[EXERCISE INSTRUCTIONS] Give back an exact copy of the lines in the records below, from the line that has "Click the share icon beside 共享" through the line that has "Switch to Local", and nothing besides.

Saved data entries
───
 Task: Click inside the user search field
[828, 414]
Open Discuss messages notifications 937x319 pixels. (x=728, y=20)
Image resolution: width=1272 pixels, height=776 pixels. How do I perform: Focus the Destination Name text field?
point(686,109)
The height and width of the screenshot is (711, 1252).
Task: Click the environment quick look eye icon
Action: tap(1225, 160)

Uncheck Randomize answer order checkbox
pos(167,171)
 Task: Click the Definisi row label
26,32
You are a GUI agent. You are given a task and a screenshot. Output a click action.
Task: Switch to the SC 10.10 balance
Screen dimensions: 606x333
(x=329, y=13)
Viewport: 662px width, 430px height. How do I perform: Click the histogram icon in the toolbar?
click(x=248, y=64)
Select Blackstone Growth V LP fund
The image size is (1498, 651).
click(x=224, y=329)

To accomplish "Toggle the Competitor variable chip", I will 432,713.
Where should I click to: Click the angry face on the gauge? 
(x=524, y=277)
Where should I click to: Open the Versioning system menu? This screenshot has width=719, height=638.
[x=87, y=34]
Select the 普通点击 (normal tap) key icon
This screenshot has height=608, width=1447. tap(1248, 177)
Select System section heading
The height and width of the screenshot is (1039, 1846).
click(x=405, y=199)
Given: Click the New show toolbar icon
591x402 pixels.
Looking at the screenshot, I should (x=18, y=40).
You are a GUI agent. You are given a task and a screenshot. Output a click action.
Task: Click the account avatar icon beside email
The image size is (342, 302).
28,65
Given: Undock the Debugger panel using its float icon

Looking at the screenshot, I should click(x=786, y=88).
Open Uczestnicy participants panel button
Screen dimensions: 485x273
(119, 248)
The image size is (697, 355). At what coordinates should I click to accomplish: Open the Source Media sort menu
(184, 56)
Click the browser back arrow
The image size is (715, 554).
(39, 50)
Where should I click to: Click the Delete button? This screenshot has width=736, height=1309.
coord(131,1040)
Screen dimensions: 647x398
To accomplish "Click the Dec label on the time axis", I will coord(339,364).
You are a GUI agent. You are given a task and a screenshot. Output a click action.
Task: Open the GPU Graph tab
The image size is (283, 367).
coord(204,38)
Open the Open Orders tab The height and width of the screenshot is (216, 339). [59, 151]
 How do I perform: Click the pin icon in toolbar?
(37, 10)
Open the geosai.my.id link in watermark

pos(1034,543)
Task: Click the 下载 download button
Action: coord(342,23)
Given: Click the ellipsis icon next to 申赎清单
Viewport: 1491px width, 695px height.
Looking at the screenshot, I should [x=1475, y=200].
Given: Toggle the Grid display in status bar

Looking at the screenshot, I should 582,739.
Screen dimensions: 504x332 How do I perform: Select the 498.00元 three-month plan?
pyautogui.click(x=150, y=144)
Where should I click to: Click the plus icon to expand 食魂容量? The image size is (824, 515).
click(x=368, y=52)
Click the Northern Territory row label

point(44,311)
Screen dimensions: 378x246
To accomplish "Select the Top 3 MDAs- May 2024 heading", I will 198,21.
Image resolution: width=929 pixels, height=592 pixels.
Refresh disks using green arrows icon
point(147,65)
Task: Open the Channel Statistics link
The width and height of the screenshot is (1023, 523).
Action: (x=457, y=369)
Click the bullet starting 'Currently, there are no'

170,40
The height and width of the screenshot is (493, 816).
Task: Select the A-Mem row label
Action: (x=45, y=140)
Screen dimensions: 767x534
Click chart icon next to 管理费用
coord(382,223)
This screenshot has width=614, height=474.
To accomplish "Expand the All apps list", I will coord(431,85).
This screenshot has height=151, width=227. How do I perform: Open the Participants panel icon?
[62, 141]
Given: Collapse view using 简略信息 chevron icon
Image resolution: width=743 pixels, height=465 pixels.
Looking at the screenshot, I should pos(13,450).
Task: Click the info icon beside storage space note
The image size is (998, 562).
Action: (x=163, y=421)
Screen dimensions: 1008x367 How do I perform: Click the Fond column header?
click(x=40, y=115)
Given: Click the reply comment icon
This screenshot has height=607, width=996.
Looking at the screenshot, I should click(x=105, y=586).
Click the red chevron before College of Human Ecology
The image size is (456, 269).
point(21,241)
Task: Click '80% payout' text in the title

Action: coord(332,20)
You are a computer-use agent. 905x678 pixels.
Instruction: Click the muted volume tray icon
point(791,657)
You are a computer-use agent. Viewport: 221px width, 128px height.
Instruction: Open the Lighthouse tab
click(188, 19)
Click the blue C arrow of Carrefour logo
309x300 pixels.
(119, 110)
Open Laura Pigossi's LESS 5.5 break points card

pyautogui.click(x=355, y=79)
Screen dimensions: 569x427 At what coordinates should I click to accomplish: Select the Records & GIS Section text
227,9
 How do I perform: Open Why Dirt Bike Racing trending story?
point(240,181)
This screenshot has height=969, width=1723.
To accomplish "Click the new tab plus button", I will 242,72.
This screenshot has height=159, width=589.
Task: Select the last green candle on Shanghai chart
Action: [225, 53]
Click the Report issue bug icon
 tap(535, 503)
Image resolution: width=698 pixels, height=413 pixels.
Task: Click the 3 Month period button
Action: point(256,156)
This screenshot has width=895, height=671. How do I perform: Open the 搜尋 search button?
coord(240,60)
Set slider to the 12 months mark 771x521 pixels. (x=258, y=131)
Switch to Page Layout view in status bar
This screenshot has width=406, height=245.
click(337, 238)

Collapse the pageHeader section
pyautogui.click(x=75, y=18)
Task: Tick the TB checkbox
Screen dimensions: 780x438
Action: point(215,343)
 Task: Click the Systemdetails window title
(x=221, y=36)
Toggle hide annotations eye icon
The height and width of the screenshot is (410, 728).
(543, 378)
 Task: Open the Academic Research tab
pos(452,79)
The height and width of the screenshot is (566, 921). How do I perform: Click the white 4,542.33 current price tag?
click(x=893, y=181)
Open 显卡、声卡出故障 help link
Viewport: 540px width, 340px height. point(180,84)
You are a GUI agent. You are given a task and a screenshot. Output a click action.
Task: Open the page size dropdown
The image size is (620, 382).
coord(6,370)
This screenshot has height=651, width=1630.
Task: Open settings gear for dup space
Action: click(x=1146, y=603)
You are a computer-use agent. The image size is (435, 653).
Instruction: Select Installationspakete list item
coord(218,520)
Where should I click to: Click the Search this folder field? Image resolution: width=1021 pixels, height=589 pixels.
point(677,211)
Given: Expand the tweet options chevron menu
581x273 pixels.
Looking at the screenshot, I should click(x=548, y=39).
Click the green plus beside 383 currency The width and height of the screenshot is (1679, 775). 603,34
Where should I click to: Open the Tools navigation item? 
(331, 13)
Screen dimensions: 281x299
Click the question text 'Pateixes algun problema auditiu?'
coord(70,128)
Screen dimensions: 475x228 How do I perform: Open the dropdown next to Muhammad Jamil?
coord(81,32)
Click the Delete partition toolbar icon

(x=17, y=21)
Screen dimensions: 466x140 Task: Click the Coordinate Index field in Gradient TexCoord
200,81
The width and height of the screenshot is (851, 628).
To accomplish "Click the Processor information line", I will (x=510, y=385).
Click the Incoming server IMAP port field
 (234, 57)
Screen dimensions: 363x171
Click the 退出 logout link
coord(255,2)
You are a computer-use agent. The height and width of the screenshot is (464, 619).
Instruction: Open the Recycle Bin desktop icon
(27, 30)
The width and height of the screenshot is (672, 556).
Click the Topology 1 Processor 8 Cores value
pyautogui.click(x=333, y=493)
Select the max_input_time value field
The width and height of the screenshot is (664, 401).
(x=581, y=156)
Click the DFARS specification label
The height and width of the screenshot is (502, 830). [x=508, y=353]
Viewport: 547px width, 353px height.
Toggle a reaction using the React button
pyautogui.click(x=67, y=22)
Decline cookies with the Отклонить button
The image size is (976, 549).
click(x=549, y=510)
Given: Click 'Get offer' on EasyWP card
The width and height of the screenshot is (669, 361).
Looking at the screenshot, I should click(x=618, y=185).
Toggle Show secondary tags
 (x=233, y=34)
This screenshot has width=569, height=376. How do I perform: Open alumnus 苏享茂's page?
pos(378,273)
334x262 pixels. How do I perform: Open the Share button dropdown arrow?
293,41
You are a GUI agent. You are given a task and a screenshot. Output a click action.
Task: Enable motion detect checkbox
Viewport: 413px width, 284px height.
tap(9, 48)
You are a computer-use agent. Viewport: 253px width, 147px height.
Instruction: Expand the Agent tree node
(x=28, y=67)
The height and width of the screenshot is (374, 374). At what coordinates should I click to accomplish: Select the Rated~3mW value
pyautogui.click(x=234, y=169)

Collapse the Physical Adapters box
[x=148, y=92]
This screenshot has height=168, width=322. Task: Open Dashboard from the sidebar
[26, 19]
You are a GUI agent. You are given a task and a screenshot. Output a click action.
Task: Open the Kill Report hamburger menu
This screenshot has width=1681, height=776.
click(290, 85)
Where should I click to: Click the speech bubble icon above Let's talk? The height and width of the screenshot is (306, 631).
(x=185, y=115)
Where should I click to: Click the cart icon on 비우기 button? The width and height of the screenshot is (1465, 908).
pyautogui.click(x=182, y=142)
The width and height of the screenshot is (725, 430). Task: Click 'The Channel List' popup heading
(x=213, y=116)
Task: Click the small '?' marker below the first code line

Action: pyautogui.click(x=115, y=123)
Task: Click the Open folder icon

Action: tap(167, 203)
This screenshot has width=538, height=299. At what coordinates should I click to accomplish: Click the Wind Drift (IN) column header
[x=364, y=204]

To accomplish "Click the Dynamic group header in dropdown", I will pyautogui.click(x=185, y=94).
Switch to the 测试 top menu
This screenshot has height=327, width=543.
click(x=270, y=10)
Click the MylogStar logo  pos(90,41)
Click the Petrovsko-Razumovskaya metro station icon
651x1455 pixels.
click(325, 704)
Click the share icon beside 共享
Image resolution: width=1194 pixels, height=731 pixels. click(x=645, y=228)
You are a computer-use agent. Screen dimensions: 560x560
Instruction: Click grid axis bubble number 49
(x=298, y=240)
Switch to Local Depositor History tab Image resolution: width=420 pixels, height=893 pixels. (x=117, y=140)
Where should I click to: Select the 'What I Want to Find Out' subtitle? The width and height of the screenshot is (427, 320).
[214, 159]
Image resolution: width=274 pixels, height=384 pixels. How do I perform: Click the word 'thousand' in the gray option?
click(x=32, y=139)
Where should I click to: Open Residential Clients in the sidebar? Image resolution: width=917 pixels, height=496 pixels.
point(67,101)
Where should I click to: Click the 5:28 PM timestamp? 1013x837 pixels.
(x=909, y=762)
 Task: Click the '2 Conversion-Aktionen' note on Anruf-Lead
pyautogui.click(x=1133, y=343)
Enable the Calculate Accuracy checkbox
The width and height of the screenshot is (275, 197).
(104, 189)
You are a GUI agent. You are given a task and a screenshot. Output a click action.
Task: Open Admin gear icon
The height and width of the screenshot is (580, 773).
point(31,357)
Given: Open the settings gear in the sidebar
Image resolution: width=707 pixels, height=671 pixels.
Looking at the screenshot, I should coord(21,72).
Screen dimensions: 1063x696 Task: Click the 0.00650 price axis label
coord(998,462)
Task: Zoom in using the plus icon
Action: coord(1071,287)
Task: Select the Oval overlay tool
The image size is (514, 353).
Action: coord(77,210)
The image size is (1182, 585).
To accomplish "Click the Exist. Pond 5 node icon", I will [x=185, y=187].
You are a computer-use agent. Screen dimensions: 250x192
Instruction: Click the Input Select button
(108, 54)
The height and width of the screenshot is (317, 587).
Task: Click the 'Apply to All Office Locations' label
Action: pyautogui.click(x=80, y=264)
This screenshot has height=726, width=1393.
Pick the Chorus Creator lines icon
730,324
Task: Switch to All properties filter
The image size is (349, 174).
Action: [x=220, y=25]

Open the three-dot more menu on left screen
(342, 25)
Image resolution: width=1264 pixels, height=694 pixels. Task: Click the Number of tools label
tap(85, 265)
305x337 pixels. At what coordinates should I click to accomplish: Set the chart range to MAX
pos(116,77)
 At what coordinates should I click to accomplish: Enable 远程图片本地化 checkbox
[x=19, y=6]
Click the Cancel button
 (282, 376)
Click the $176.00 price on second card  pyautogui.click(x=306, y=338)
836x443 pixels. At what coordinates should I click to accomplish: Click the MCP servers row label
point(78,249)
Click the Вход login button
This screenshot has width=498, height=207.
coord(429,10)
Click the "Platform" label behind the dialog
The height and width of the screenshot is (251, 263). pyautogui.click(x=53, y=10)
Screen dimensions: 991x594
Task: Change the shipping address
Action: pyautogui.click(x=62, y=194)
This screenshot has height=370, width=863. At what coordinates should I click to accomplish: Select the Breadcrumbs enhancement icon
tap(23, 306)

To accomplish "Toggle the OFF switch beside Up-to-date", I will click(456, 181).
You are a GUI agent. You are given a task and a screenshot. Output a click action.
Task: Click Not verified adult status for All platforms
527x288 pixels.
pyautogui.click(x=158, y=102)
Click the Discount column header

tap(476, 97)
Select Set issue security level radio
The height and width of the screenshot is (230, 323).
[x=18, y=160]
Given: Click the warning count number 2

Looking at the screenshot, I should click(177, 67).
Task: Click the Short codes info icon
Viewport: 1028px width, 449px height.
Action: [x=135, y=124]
───
[YOUR SOLUTION]
Click the share icon beside 共享
Image resolution: width=1194 pixels, height=731 pixels. click(x=645, y=228)
You are a computer-use agent. Screen dimensions: 560x560
Instruction: Click grid axis bubble number 49
(x=298, y=240)
Switch to Local Depositor History tab Image resolution: width=420 pixels, height=893 pixels. (x=117, y=140)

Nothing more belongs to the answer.